━━━ Listed entries
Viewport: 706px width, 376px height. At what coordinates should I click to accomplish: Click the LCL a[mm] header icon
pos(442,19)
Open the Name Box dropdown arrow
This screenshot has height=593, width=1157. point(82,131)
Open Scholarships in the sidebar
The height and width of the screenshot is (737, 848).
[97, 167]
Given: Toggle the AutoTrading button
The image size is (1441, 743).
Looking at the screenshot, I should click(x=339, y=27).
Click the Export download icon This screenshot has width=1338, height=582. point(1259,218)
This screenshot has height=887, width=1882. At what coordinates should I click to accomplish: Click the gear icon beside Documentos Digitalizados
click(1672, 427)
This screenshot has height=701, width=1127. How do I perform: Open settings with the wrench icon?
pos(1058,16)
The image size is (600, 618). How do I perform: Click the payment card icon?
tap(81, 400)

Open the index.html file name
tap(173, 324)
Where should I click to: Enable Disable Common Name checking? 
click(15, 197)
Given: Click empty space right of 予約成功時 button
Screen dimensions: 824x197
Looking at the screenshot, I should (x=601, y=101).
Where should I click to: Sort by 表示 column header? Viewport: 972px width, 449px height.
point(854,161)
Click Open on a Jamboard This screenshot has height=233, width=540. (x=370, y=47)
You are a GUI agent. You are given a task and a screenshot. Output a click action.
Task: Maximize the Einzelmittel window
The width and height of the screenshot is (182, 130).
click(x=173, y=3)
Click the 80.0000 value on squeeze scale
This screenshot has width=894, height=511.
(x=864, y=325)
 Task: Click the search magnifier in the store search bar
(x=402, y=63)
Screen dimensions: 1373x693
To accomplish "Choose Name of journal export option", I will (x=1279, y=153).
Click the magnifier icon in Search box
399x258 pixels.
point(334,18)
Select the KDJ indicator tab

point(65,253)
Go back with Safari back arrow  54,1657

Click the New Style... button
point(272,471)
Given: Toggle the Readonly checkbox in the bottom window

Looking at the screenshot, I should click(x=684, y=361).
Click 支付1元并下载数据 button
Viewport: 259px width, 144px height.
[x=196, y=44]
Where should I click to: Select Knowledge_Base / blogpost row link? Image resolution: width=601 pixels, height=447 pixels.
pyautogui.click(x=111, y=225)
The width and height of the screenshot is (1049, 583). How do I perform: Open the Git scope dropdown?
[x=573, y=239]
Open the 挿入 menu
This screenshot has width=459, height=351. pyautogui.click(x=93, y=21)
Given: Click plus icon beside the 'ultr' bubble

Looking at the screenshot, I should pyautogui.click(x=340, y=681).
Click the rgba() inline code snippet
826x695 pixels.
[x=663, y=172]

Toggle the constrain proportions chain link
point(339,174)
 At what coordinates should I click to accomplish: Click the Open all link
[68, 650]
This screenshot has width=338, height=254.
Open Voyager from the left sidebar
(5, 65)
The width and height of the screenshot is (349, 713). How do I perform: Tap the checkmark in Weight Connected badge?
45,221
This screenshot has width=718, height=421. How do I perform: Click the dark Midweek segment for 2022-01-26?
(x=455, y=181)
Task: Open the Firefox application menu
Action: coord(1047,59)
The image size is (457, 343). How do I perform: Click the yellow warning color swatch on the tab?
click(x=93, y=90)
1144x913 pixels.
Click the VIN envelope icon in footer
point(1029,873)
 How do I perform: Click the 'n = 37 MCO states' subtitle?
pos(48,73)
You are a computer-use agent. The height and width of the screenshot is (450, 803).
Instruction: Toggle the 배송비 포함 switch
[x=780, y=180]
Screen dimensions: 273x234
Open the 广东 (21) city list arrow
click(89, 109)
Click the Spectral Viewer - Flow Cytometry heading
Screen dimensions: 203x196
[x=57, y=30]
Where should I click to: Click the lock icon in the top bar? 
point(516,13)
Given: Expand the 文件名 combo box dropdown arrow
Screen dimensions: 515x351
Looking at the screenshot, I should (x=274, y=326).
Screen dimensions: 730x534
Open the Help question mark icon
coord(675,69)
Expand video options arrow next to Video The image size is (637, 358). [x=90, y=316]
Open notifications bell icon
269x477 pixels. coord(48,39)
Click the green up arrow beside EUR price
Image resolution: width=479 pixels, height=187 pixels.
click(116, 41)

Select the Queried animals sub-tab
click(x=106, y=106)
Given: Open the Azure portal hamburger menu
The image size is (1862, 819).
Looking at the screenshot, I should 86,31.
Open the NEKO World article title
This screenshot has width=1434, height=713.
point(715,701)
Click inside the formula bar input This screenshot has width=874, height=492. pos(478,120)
━━━━━━
**Aim of the task:** Line by line, write out the records above exactly.

**Answer to the exercise:**
Viewport: 706px width, 376px height. At what coordinates should I click to accomplish: Click the LCL a[mm] header icon
pos(442,19)
Open the Name Box dropdown arrow
This screenshot has height=593, width=1157. point(82,131)
Open Scholarships in the sidebar
The height and width of the screenshot is (737, 848).
[97, 167]
Given: Toggle the AutoTrading button
The image size is (1441, 743).
Looking at the screenshot, I should click(x=339, y=27).
Click the Export download icon This screenshot has width=1338, height=582. point(1259,218)
This screenshot has height=887, width=1882. At what coordinates should I click to accomplish: Click the gear icon beside Documentos Digitalizados
click(1672, 427)
This screenshot has height=701, width=1127. How do I perform: Open settings with the wrench icon?
pos(1058,16)
The image size is (600, 618). How do I perform: Click the payment card icon?
tap(81, 400)

Open the index.html file name
tap(173, 324)
Where should I click to: Enable Disable Common Name checking? 
click(15, 197)
Given: Click empty space right of 予約成功時 button
Screen dimensions: 824x197
Looking at the screenshot, I should (x=601, y=101).
Where should I click to: Sort by 表示 column header? Viewport: 972px width, 449px height.
point(854,161)
Click Open on a Jamboard This screenshot has height=233, width=540. (x=370, y=47)
You are a GUI agent. You are given a task and a screenshot. Output a click action.
Task: Maximize the Einzelmittel window
The width and height of the screenshot is (182, 130).
click(x=173, y=3)
Click the 80.0000 value on squeeze scale
This screenshot has width=894, height=511.
(x=864, y=325)
 Task: Click the search magnifier in the store search bar
(x=402, y=63)
Screen dimensions: 1373x693
To accomplish "Choose Name of journal export option", I will (x=1279, y=153).
Click the magnifier icon in Search box
399x258 pixels.
point(334,18)
Select the KDJ indicator tab

point(65,253)
Go back with Safari back arrow  54,1657

Click the New Style... button
point(272,471)
Given: Toggle the Readonly checkbox in the bottom window

Looking at the screenshot, I should click(x=684, y=361).
Click 支付1元并下载数据 button
Viewport: 259px width, 144px height.
[x=196, y=44]
Where should I click to: Select Knowledge_Base / blogpost row link? Image resolution: width=601 pixels, height=447 pixels.
pyautogui.click(x=111, y=225)
The width and height of the screenshot is (1049, 583). How do I perform: Open the Git scope dropdown?
[x=573, y=239]
Open the 挿入 menu
This screenshot has width=459, height=351. pyautogui.click(x=93, y=21)
Given: Click plus icon beside the 'ultr' bubble

Looking at the screenshot, I should pyautogui.click(x=340, y=681).
Click the rgba() inline code snippet
826x695 pixels.
[x=663, y=172]

Toggle the constrain proportions chain link
point(339,174)
 At what coordinates should I click to accomplish: Click the Open all link
[68, 650]
This screenshot has width=338, height=254.
Open Voyager from the left sidebar
(5, 65)
The width and height of the screenshot is (349, 713). How do I perform: Tap the checkmark in Weight Connected badge?
45,221
This screenshot has width=718, height=421. How do I perform: Click the dark Midweek segment for 2022-01-26?
(x=455, y=181)
Task: Open the Firefox application menu
Action: coord(1047,59)
The image size is (457, 343). How do I perform: Click the yellow warning color swatch on the tab?
click(x=93, y=90)
1144x913 pixels.
Click the VIN envelope icon in footer
point(1029,873)
 How do I perform: Click the 'n = 37 MCO states' subtitle?
pos(48,73)
You are a computer-use agent. The height and width of the screenshot is (450, 803).
Instruction: Toggle the 배송비 포함 switch
[x=780, y=180]
Screen dimensions: 273x234
Open the 广东 (21) city list arrow
click(89, 109)
Click the Spectral Viewer - Flow Cytometry heading
Screen dimensions: 203x196
[x=57, y=30]
Where should I click to: Click the lock icon in the top bar? 
point(516,13)
Given: Expand the 文件名 combo box dropdown arrow
Screen dimensions: 515x351
Looking at the screenshot, I should (x=274, y=326).
Screen dimensions: 730x534
Open the Help question mark icon
coord(675,69)
Expand video options arrow next to Video The image size is (637, 358). [x=90, y=316]
Open notifications bell icon
269x477 pixels. coord(48,39)
Click the green up arrow beside EUR price
Image resolution: width=479 pixels, height=187 pixels.
click(116, 41)

Select the Queried animals sub-tab
click(x=106, y=106)
Given: Open the Azure portal hamburger menu
The image size is (1862, 819).
Looking at the screenshot, I should 86,31.
Open the NEKO World article title
This screenshot has width=1434, height=713.
point(715,701)
Click inside the formula bar input This screenshot has width=874, height=492. pos(478,120)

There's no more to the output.